The gunman walks down an empty hallway, stopping to fire into classrooms, according to the footage released by the Austin American-Statesman. A student spots the shooter as he rounded a corner and then runs away.
Three minutes later, the first police officers enter the building. They are shot at by the gunmen and they run away.
The video then jumps to 19 minutes later, where there's a more heavily armed police presence in the hallway, but still no entry into the classrooms where the gunman fired more than 100 rounds, killing 19 children and two teachers.
The newspaper removed the sounds of children screaming, but the noise from hundreds of rounds fired by the shooter can be heard in the video.
The video is difficult to watch, as officers stand in the hallway for long periods of time. One officer walks over to a wall-mounted dispenser of hand sanitizer in the midst of the carnage.
Seventy-seven minutes into the edited video, the breach is made into the classroom and a barrage of gunfire can be heard.
The video's release has been part of a fight between numerous government officials, including the Uvalde district attorney, who opposed releasing it.
Those calling for its release, including victims' families, hoped it would help explain the delayed response and why officers put their own safety ahead of those of the children. But the video has only raised more questions.

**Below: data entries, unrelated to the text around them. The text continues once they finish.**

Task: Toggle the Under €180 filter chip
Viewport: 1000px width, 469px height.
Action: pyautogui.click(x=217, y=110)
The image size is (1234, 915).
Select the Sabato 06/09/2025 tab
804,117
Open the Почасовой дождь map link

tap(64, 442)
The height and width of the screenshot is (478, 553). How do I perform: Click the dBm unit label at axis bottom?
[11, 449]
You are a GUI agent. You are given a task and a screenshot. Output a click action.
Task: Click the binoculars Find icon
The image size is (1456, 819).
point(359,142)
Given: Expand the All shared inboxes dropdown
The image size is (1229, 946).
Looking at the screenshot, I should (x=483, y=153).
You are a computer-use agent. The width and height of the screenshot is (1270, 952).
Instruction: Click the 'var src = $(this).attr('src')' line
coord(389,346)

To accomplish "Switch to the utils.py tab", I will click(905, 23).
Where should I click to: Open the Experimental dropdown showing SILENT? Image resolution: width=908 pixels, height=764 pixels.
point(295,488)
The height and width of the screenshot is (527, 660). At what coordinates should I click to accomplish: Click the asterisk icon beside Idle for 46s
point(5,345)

"I am deeply disappointed this video was released before all of the families who were impacted that day and the community of Uvalde had the opportunity to view it as part of Chairman Dustin Burrows' plan. Those most affected should have been among the first to see it," Department of Public Safety director Steven McCraw said in a statement. "This video provides horrifying evidence that the law enforcement response to the attack at Robb Elementary on May 24 was an abject failure. In law enforcement, when one officer fails, we all fail."
State Rep. Dustin Burrows said that while he was "glad that a small portion is now available for the public" he believes "watching the entire segment of law enforcement's response, or lack thereof, is also important." Burrows also said he was disappointed the victims' families did not have the opportunity to watch the video before it was released.